From theatrics to ruin. Rotting Christ have a slightly different take on the big output of performance. Their music is incredibly dark and atmospheric, laying waste to society with the drowning chants of guitars and scathing vocal rhythms. This is perhaps the darkest point of the evening. Extreme Metal taking the darkest of touches of Black Metal into something quite inspiring. Their performance is perhaps unique in being minimal but utterly charismatic. Filling the venue with the dark lights and smoke that they surround themselves with. Perhaps this was always going to be the case, their music having a dark ritual taste as if casting a curse, surrounded by candles as the world crashes around you. Songs like 'dub-sag-ta-ke', 'Fire, God and Fear' and 'Apage Satana' perhaps exemplify this atmospheric approach the most. Ringing out powerfully through the crowds. They brought a variety of songs to the stage including a few from early releases, 'The Sign of Evil Existence' as a bit of a crowd pleaser, but their performance is kept to more recent tracks and despite the powerful atmosphere, tends to blend together. 
Moonspell on the other hand, have a much clearer narrative to their performance. Songs being separated by Fernando Ribeiro talking to the crowd, perhaps sometimes too much about the songs. They power into their set with costumes, set and with an accompanying lantern. But, despite this the theatrics feel a little left behind for a more musically focused approach. Many songs come from their new album 1755, but there are a few more crowd pleasers through the event. The energy and force that they bring to these songs will never fall too far from grace. Their engagement with their material and audiences makes for a riveting show. But, there is a sense that they're restricted, not quite seeing everything that they could have been. Whether it was the material or the set, there is just something that is being held back.

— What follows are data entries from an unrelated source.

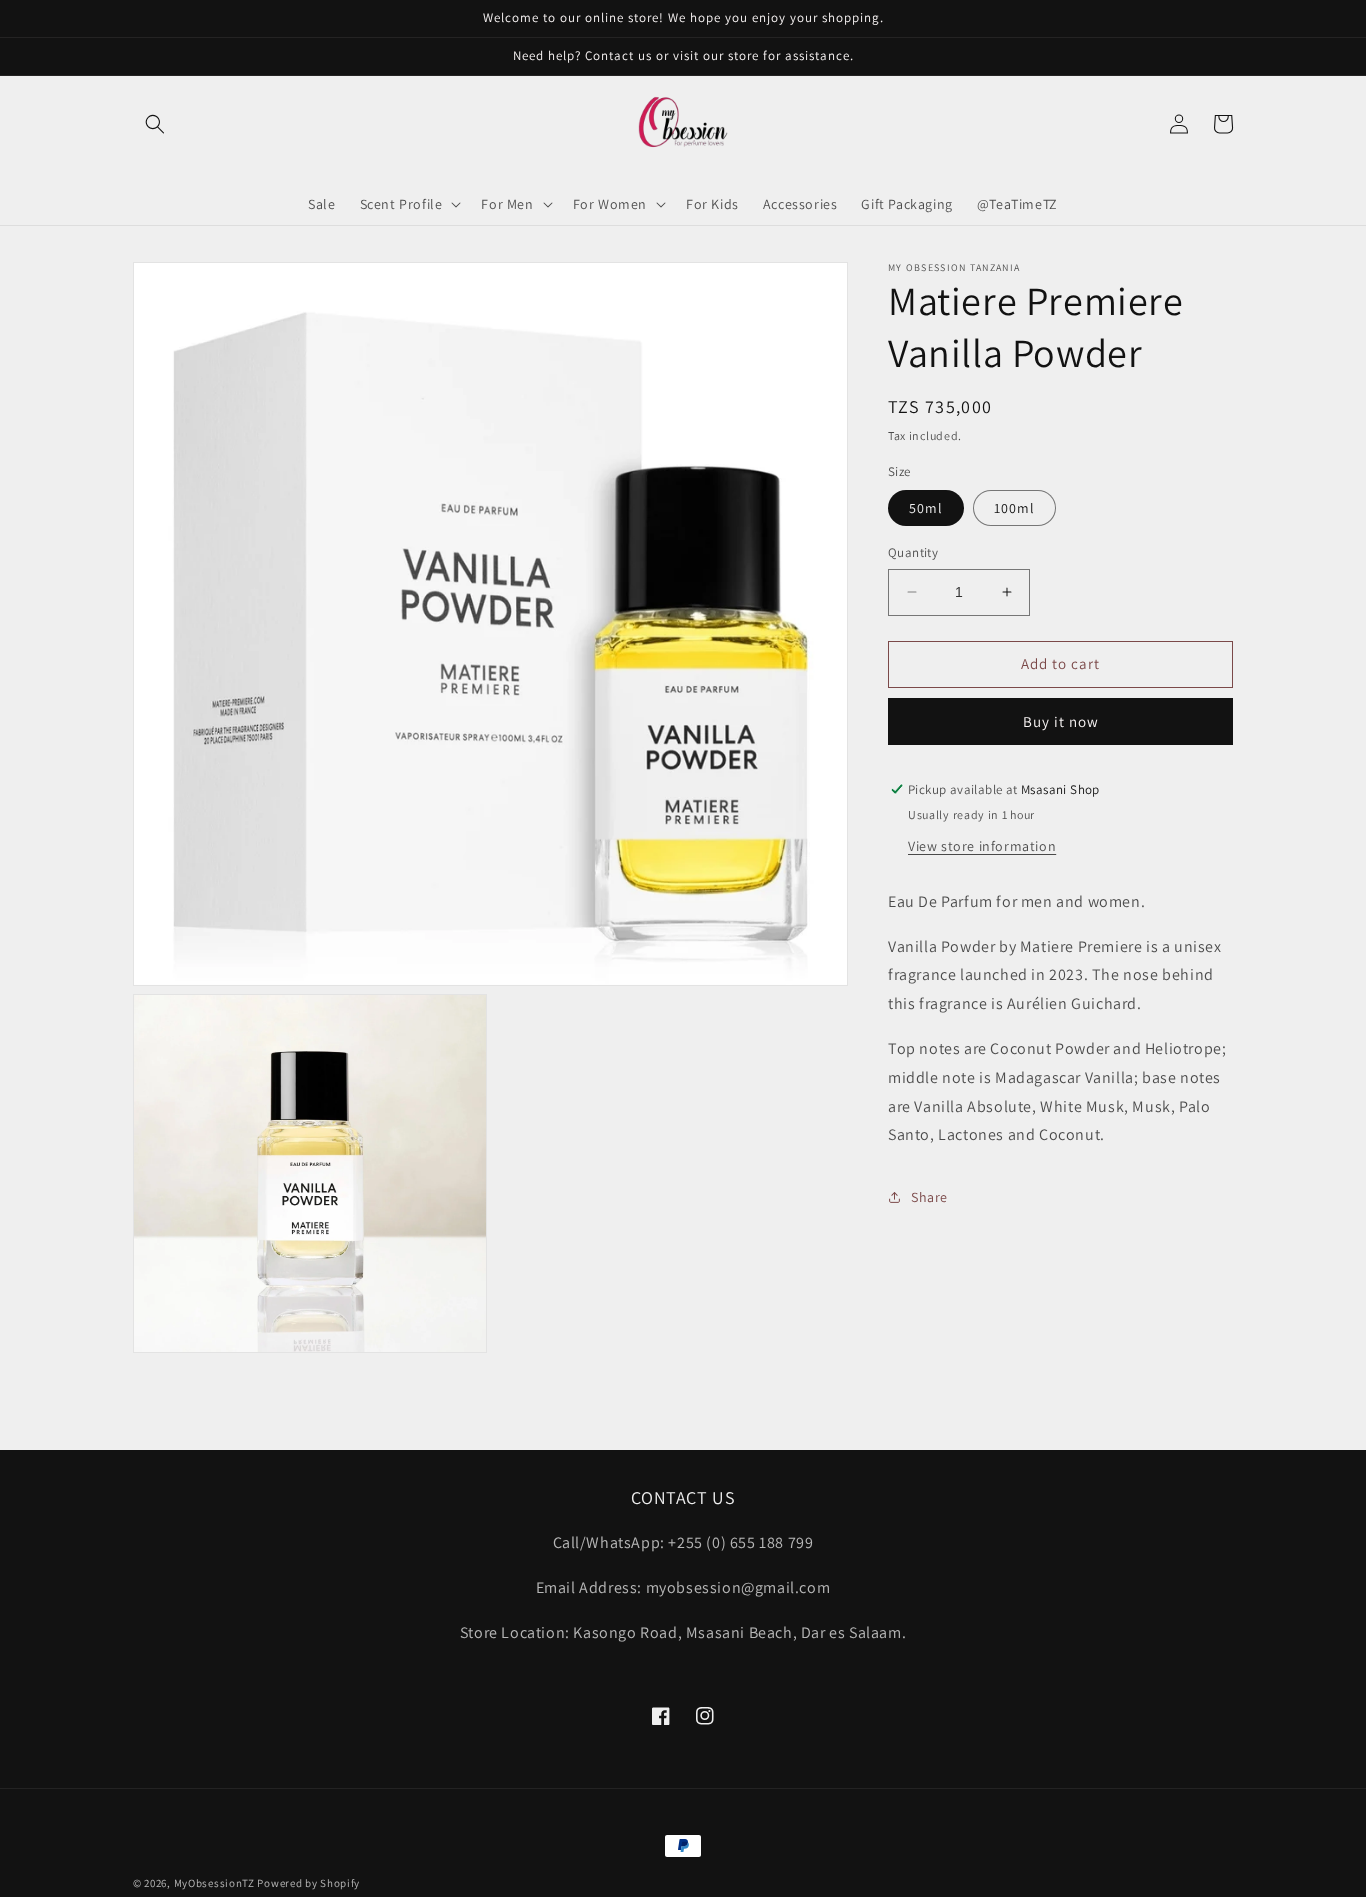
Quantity (913, 552)
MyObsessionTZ (214, 1883)
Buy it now (1061, 721)
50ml (926, 508)
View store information (982, 846)
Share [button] (929, 1196)
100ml (1014, 508)
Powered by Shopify (308, 1883)
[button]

Fortunately, Moonspell have a remarkable presence, commanding the stage like the true veterans that they are. Each song is pounded out with a precision and a natural strength. Ever listened to songs that effortlessly flow from the soul? The dark majesty of Moonspells music doesn't fall on death ears. They start strong and finish stronger. 'Mephisto' and 'Vampiria' are parituclar highlights with their natural bravado, melody and a virtuoso sense of Metal. Moonspell are veterans of their craft, delighting fans with a striking encore including 'Full Moon Madness' as a powerful showstopper; and it is with a heavy heart that Moonspell brought it all to an end.